BERLIN (GERMANY)
News in Germany [Berlin, DE]
April 18, 2023
An external commission analyzed the sexualized abuse in the Archdiocese of Freiburg. There are also allegations against two former bishops.
“We have no praise to give,” was the summary of retired judge Eugen Endress on Tuesday morning. During the presentation of the results of the report on sexualized violence in the Archdiocese of Freiburg, he got angry after a few minutes. For Endress, the procedure in Freiburg, as the sexualized abuse was covered up for years, seems almost absurd.

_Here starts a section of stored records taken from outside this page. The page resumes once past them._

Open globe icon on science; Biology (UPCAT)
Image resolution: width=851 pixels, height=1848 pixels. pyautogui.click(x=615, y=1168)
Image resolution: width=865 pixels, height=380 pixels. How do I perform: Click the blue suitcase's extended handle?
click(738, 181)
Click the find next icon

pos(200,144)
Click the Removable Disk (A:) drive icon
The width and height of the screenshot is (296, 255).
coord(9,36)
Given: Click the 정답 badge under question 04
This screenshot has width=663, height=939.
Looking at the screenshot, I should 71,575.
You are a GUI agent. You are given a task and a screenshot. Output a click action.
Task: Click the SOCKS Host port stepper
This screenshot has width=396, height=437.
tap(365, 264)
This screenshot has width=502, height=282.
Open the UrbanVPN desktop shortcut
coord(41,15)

He describes things that have also become clear in other reports of abuse: accused priests were systematically protected by the church institution for years through transfers, but not children. Assaults and violence were trivialized by those responsible and also in the communities, evidence of the knowledge of abuse by those responsible disappeared.

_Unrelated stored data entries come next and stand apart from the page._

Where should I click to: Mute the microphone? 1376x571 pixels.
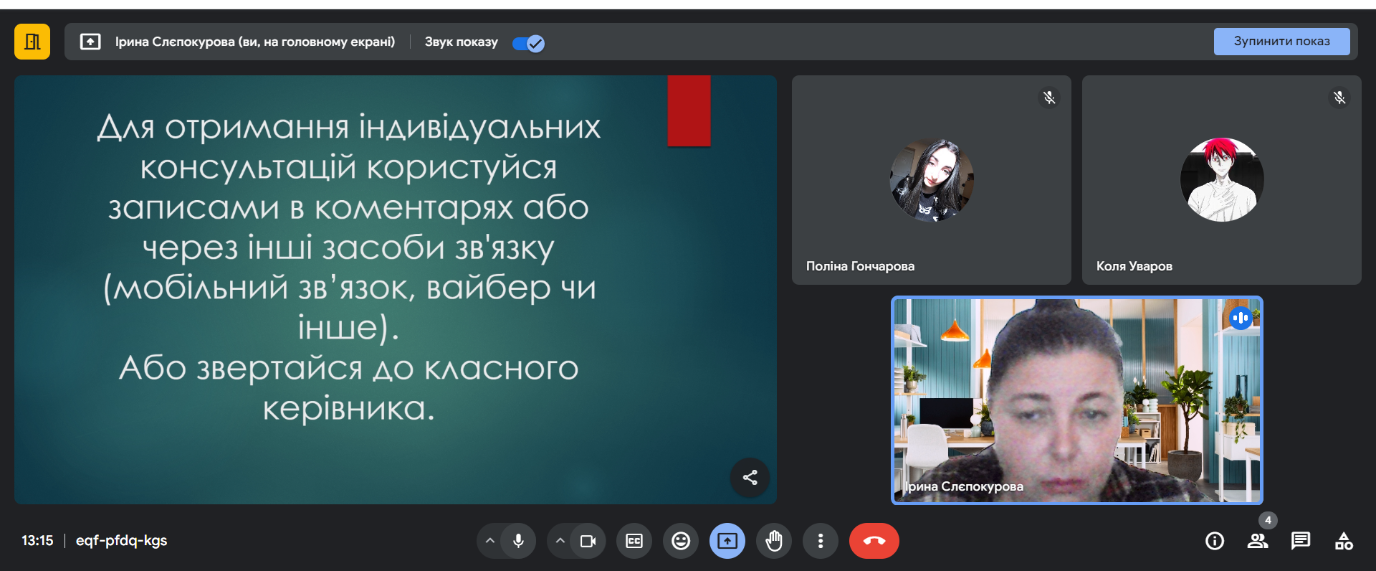[x=519, y=541]
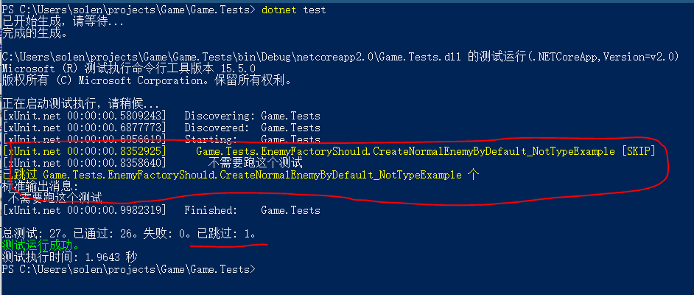Viewport: 694px width, 295px height.
Task: Click the '总测试: 27' summary text
Action: click(x=34, y=234)
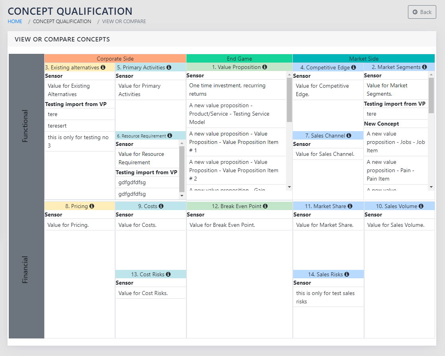Click Resource Requirement info icon
Screen dimensions: 445x356
(x=170, y=136)
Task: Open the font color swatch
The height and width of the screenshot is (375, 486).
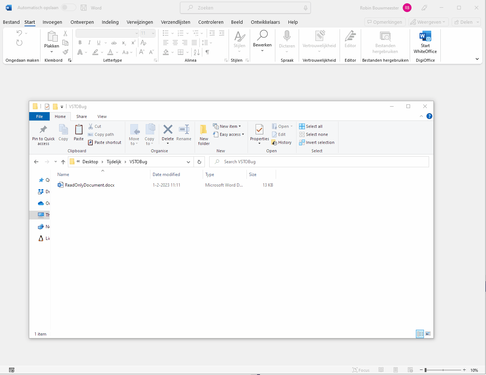Action: pyautogui.click(x=110, y=52)
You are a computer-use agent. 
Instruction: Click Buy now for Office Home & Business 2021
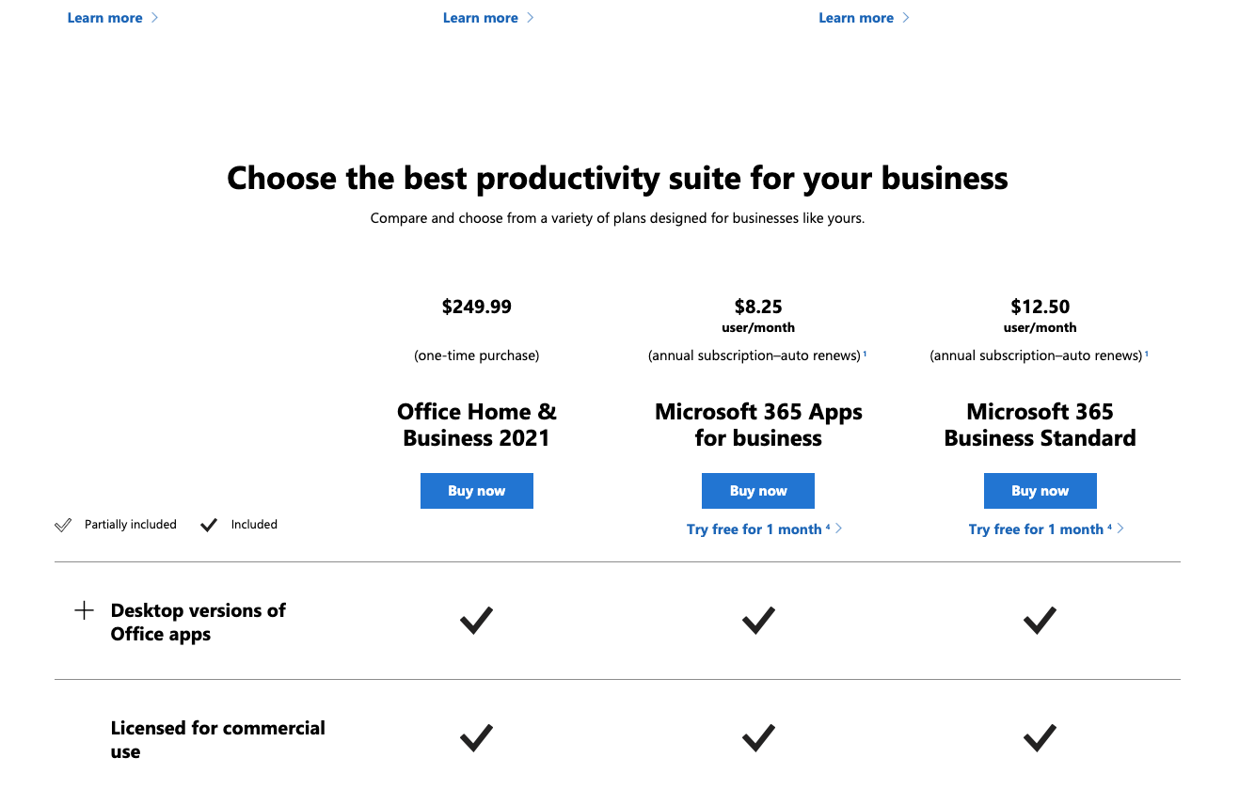477,491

Victims of sexualised violence have been waiting for the report of the independent working group “Power Structures and File Analysis”. October 2022. Actually, the report should have been presented there. However, due to legal concerns, the release was pushed back to April 2023. Those affected criticized this as a pretext and saw too little willingness to clarify.

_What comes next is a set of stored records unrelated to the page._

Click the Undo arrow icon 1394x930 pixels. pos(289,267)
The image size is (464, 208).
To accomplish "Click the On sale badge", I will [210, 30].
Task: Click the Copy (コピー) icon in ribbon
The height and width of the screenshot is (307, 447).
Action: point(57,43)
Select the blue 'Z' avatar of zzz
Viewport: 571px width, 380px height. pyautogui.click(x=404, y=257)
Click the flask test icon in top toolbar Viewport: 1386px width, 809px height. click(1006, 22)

The commission of external retired experts from the judiciary and the criminal police was able to dispel this suspicion this Tuesday. But: Your report contains strong allegations, in particular against the former archbishop Oskar Saier, who died in 2008, and Robert Zollitsch, who is still alive. During their tenures in the Archdiocese, both systematically prevented investigations into child abuse. In the opinion of the Commission, Zollitsch bears a particularly great responsibility, since he had already worked as a personnel officer in the diocese for 30 years before his appointment to archbishop in 2003. From 2008 to March 2014 he was also chairman of the German Bishops’ Conference.
Logs disappeared “due to moving”
In the report, the commission analyzed 24 cases of sexual abuse in the archdiocese as examples. As part of the published in September 2018 MHG study In the Archdiocese of Freiburg, 190 people were accused of sexualised violence from 1964 to the end of 2015, and at least 442 victims were named. The commission has now corrected these numbers to at least 540 victims and 250 demonstrably accused priests. The number of unreported cases is as in already other published opinions on sexualized violence in the Catholic Church is estimated to be significantly higher.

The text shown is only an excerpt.